If you’re an American tax payer, then you owe it to ~3000 dead Americans, 20,000 wounded Americans, and more than 100,000 dead Afghans to read this whole thing:
“AT WAR WITH THE TRUTH: U.S. officials constantly said they were making progress. They were not, and they knew it, an exclusive Post investigation found” by Craig Whitlock
This long piece is worth every second of your time—and deserves every moment of your attention. It’s full of gems: nauseous, heartbreaking facts, brief tales of uncertain moral.
“We don’t invade poor countries to make them rich. We don’t invade authoritarian countries to make them democratic.We invade violent countries to make them peaceful and we clearly failed in Afghanistan.”— James Dobbins, former U.S. diplomat
Also—and I’m not being flip here—but I sorta love that Rumsfield called his frequent memoranda “snowflakes.” Over the years, I’ve grown to realize that he may have been one of the most profoundly clear-eyed thinkers of the dawning of the American 21st C. Again, I’m not being sarcastic in any way here: The shit he said frequently sounded nuts, but it was and is perhaps the only clear and honest way to talk about Now.
Anyway, here’s a #fact you should know:
One unidentified contractor told government interviewers he was expected to dole out $3 million daily for projects in a single Afghan district roughly the size of a U.S. county. He once asked a visiting congressman whether the lawmaker could responsibly spend that kind of money back home: “He said hell no. ‘Well, sir, that’s what you just obligated us to spend and I’m doing it for communities that live in mud huts with no windows.’ ”
The gusher of aid that Washington spent on Afghanistan also gave rise to historic levels of corruption.
In public, U.S. officials insisted they had no tolerance for graft. But in the Lessons Learned interviews, they admitted the U.S. government looked the other way while Afghan power brokers — allies of Washington — plundered with impunity.
Christopher Kolenda, an Army colonel who deployed to Afghanistan several times and advised three U.S. generals in charge of the war, said that the Afghan government led by President Hamid Karzai had “self-organized into a kleptocracy” by 2006 — and that U.S. officials failed to recognize the lethal threat it posed to their strategy.
“I like to use a cancer analogy,” Kolenda told government interviewers. “Petty corruption is like skin cancer; there are ways to deal with it and you’ll probably be just fine. Corruption within the ministries, higher level, is like colon cancer; it’s worse, but if you catch it in time, you’re probably ok. Kleptocracy, however, is like brain cancer; it’s fatal.”
And here’s another:
“We stated that our goal is to establish a ‘flourishing market economy,’ ” said Douglas Lute, the White House’s Afghan war czar from 2007 to 2013. “I thought we should have specified a flourishing drug trade — this is the only part of the market that’s working.”
…
No single agency or country was in charge of the Afghan drug strategy for the entirety of the war, so the State Department, the DEA, the U.S. military, NATO allies and the Afghan government butted heads constantly.
…
The agencies and allies made things worse by embracing a dysfunctional muddle of programs, according to the interviews.
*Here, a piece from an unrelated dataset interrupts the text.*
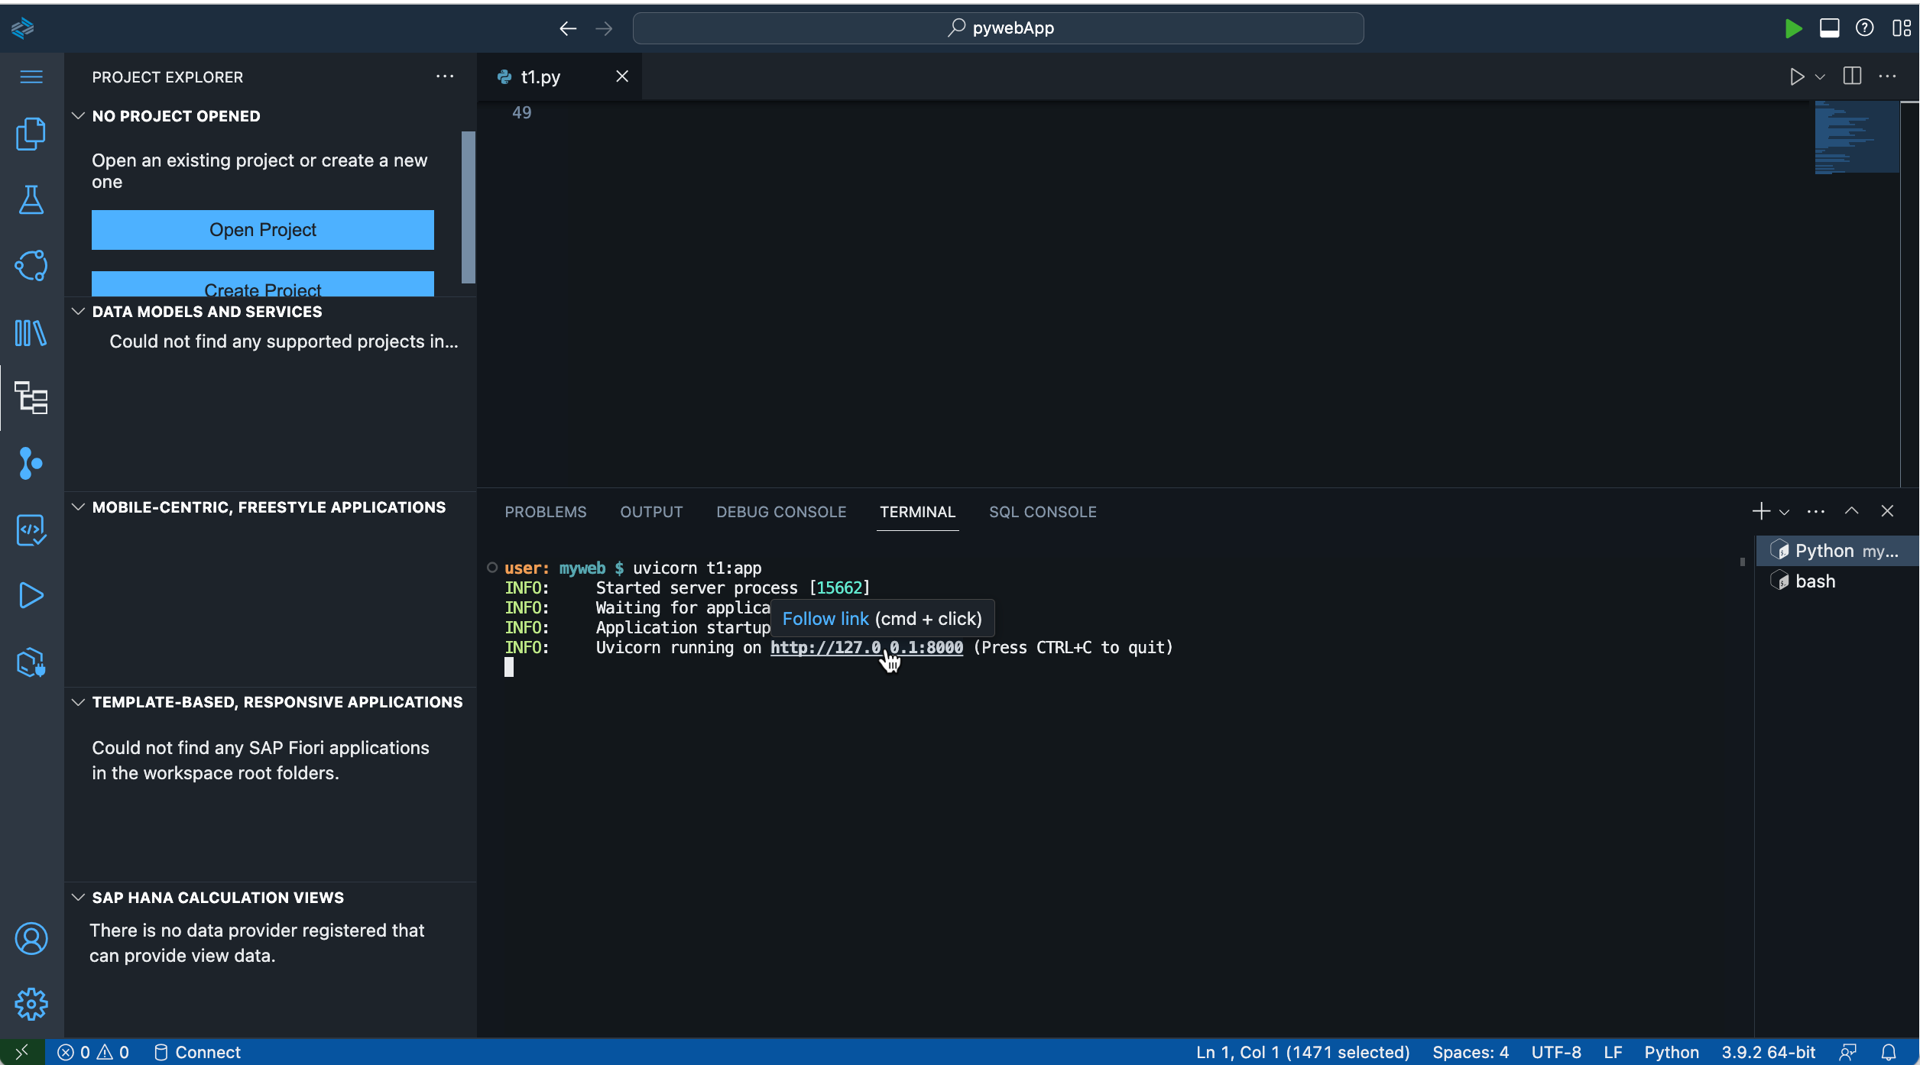
Task: Collapse DATA MODELS AND SERVICES section
Action: point(79,311)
At first, Afghan poppy farmers were paid by the British to destroy their crops — which only encouraged them to grow more the next season. Later, the U.S. government eradicated poppy fields without compensation — which only infuriated farmers and encouraged them to side with the Taliban.
And here’s a picture. No trigger warning, because we should all look, regardless of how it makes us feel. Do you see the writing on his forehead? The duct tape on his shirt? These tell me that there is a tourniquet on his right leg. It was put on at 2:55 pm. I wonder if he kept that leg, if he survived at all.

Incidentally, here’s the previous winner for “Most American Sentence Dave Can Imagine”:
This is us, folks. Anyone who tells you different is trying to sell you something.